Moreover, discrepancies with basic assumptions of the model may not always invalidate its results. Linkage disequilibrium between loci determining the traits is assumed to be negligible in the coalescent approach we used (Whitlock 1999). However, as detailed in (Le Corre and Kremer 2003), significant linkage disequilibrium need not affect the Qst = Fst relationship (nor its multivariate equivalent in Equation 2) provided that it affects the between-population and the within-population covariances similarly. There are two possible sources of genetic covariance between traits: linkage disequilibrium and pleiotropic mutation. In this article, the mechanism studied is pleiotropy, but interestingly, when linkage disequilibrium, not pleiotropic mutation, is the source of the genetic covariance between traits, Equation 2 was also obtained by Rogers and Harpending (1983), although only for diallelic and nonpleiotropic loci and in an island model. However, we can expect that when neutral divergence occurs with an initial negative linkage disequilibrium buildup by past selection (Bulmer effect), the value of ρ may tend to fall below its neutral expectation (which assumes linkage equilibrium), as predicted by Le Corre and Kremer (2003) for univariate Qst measures.
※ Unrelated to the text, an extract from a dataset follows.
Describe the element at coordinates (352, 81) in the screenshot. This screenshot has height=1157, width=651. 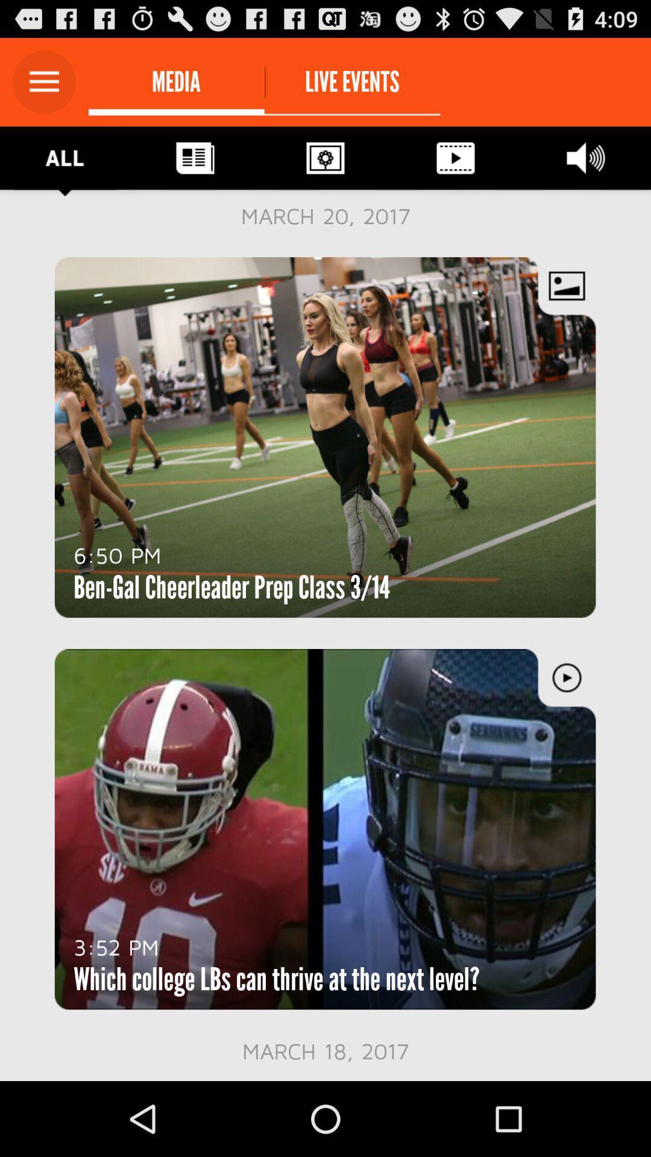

This effect should be even stronger with asexual populations. Finally, as shown in methods, in the case of species with some level of inbreeding, the test can still be performed but a correction must be applied by changing the expected ratio in Equation 2 to 2Fst/((1 − Fst)(1 + Fis)), where Fis is the inbreeding coefficient, also estimated from the neutral marker data.
Regarding Fst estimation, the relevant Fst value in Equation 2 should be that of the loci encoding the quantitative traits (QTL) under study and may differ from that empirically measured on neutral markers. However, as discussed in Whitlock (1999), when the influence of mutation on Fst is weak relative to that of demography and the genetic system (strong drift and/or migration relative to the mutation rate for both markers and QTL), Fst is mainly determined by demography, common to both markers and QTL, so that the neutral pattern can be tested with Fst from neutral markers.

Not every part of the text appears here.